2. shutter speed (this is how long the shutter stays open to allow light in). This is usually fractions of a second.
3. the aperture or f-stop - the "smaller" the number, the more light gets in.
there are several different combinations of these to get a "correct" exposure. Since you shooting a stationary subject here you can use a longer exposure to let in more light (and the camera will choose or you will set a lower ISO) and it will be smoother.
Iam, you would want to use the lowest ISO you can......in full sun, use the very lowest ISO period (not sure on our NEX.....it's probably 100). Indoors, you may have to go up to 400 or 800 and the NEX does fine there.....in lower light you may need 1600 or 3200 and it should be pretty fine there, too.....you may even get away with using 6400, but you'll start seeing noise...especially when viewing large on screen, but in standard size prints, you won;t likely see much noise at or below 3200 on your NEX.

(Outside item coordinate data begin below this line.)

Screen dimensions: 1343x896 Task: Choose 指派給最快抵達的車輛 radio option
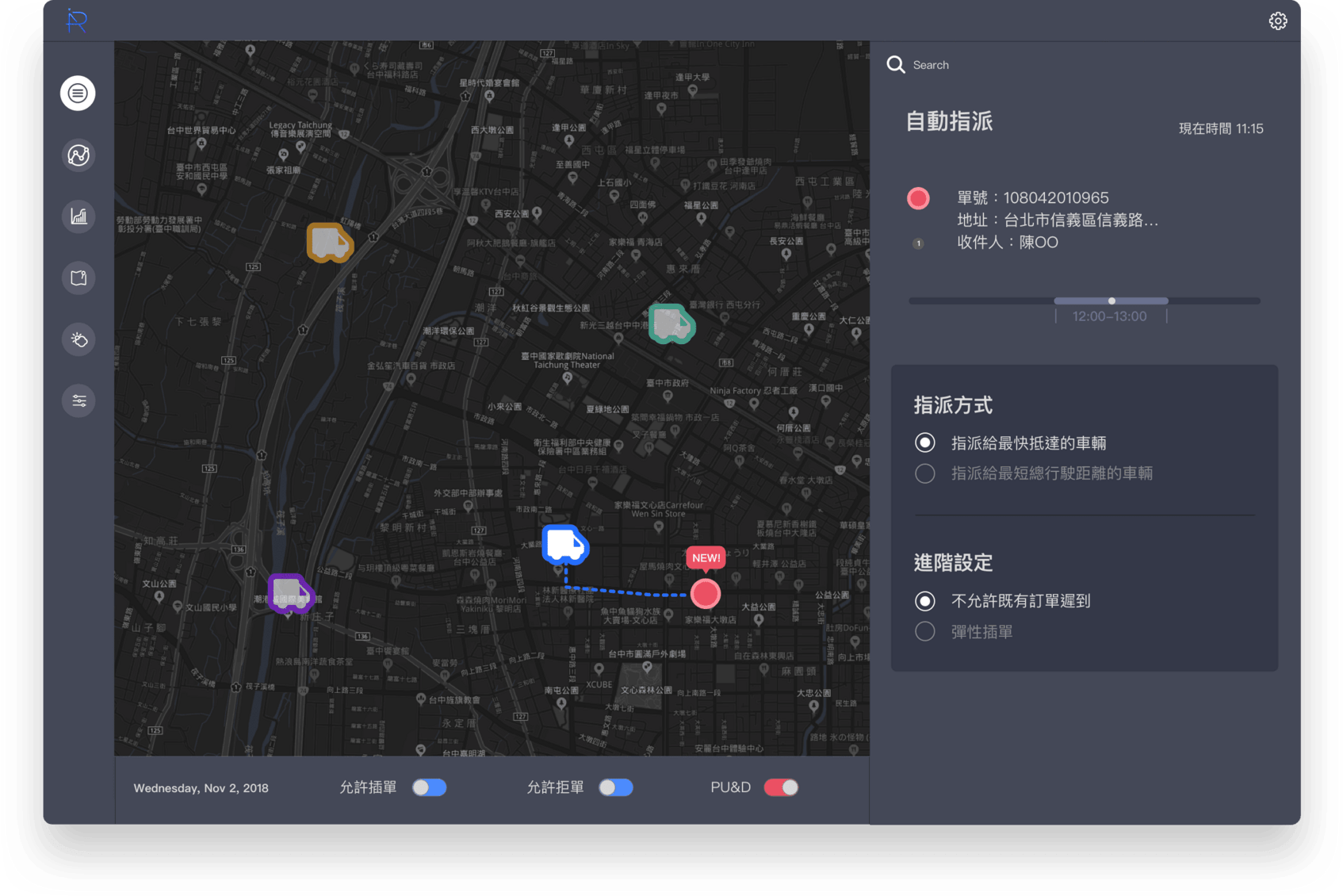[x=925, y=442]
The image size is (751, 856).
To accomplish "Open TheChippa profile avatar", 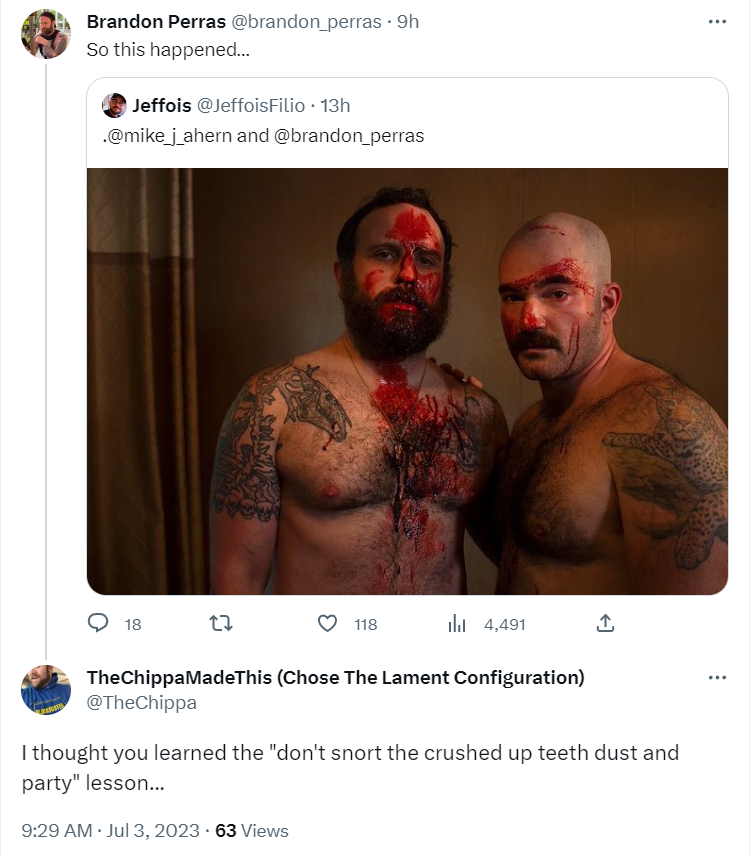I will [46, 690].

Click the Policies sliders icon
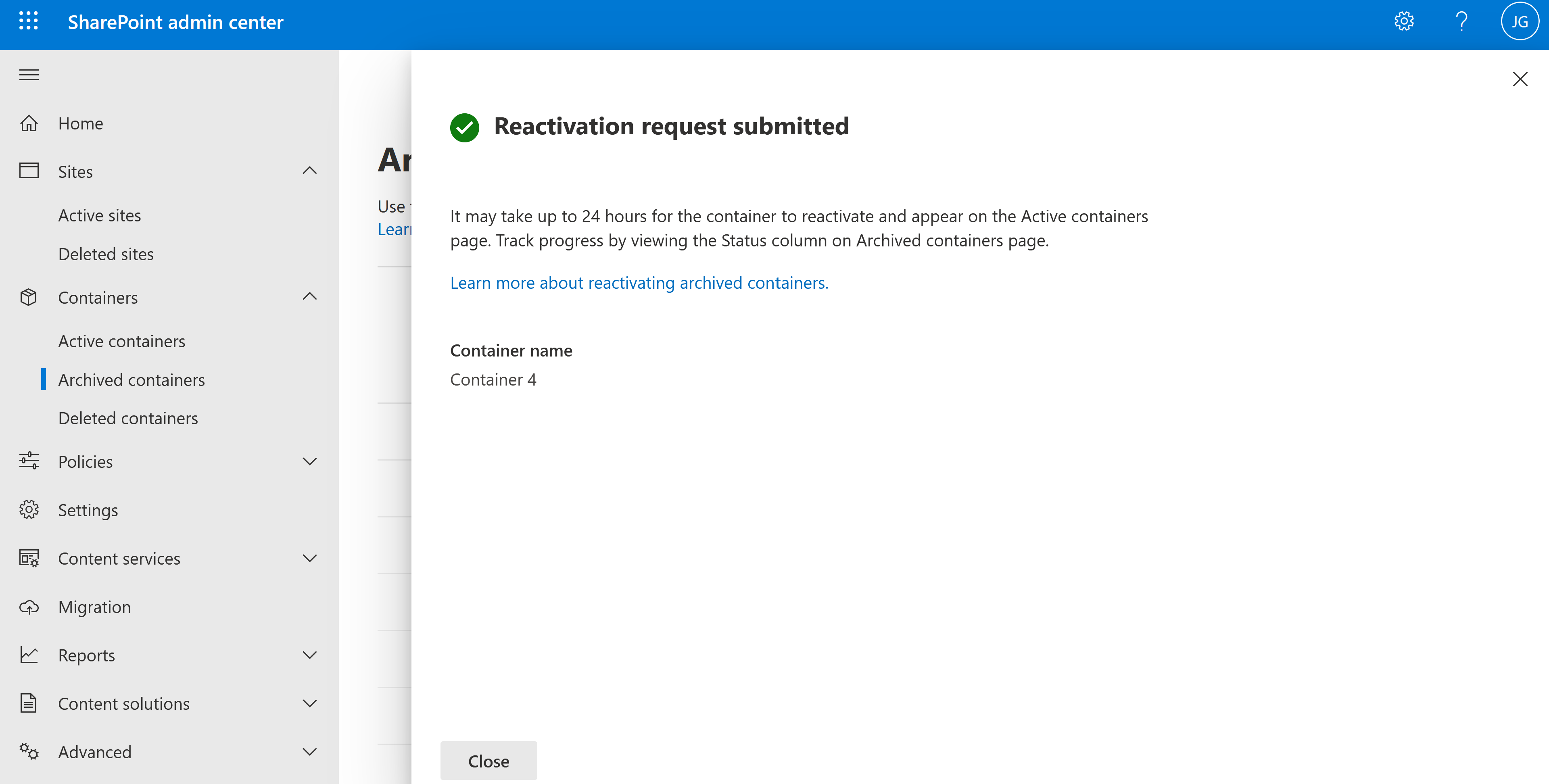28,461
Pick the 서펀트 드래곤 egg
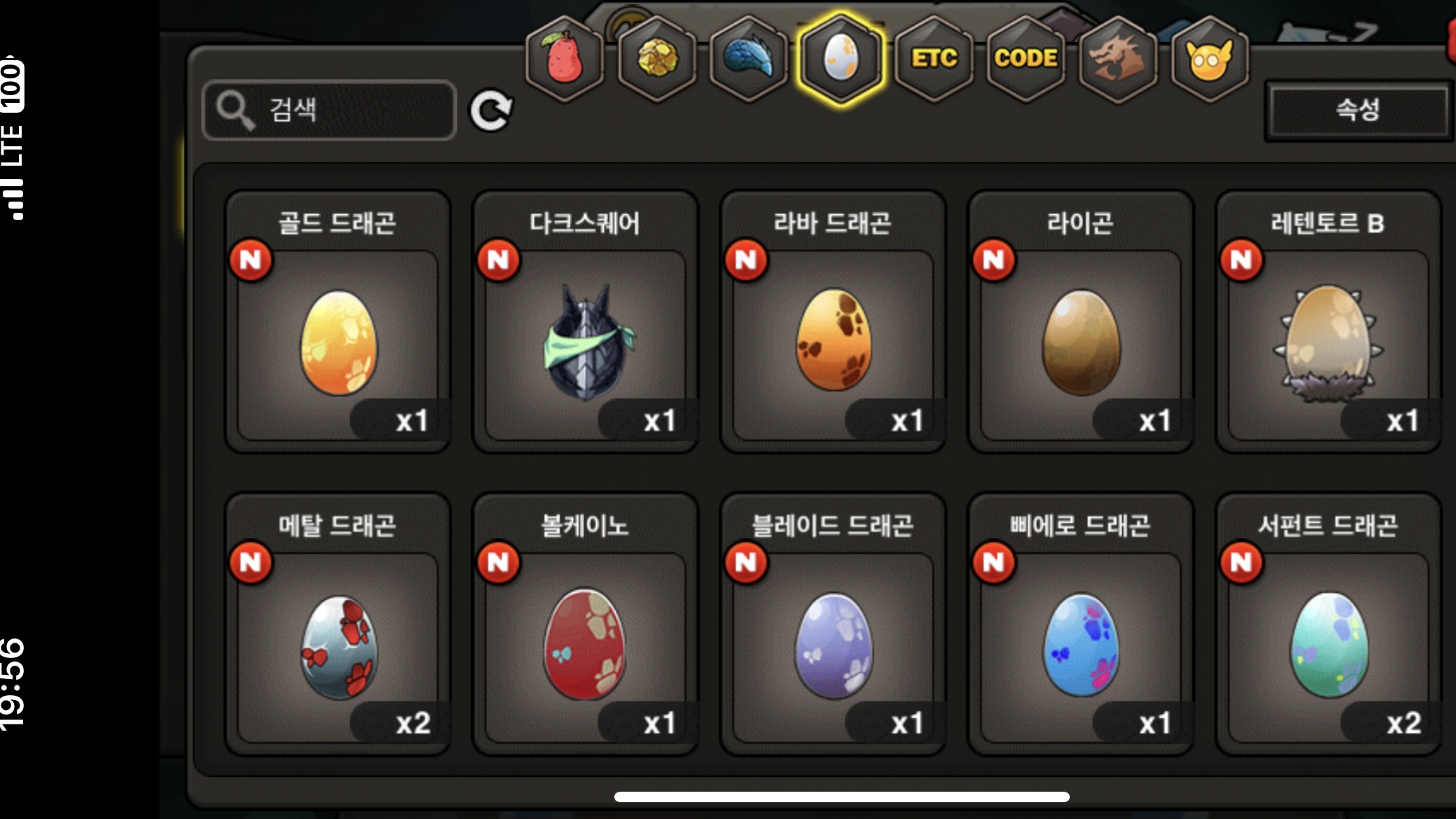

For example in your second shot, the ISO is 640 and the shot is nice and smooth.....the exposure was for 1/60 of a second which is quick enough that people can hold steady and you won't get blur, but if there's action that you want to freeze......say 2 kids playing, they'll just be a blur at that speed. So the exposure will have to be shorter, but to compensate, the ISO will need to be higher to be properly exposed. I really struggled understanding it all at first, but keep experimenting and it all sinks in eventually.
^ ...and make the heads in front of you more distracting in your final photo. You're better off using a higher ISO, but still the lowest you can get away with, which will depend on how quick a shutter speed you need to get the performer(s) sharp.
I generally think natural lighting is best. Flashes usually create distracting shadows. I think you'd be fine setting the ISO at 3200 and going without flash. Hopefully that will allow you shutter speeds that will be quick enough to freeze the action.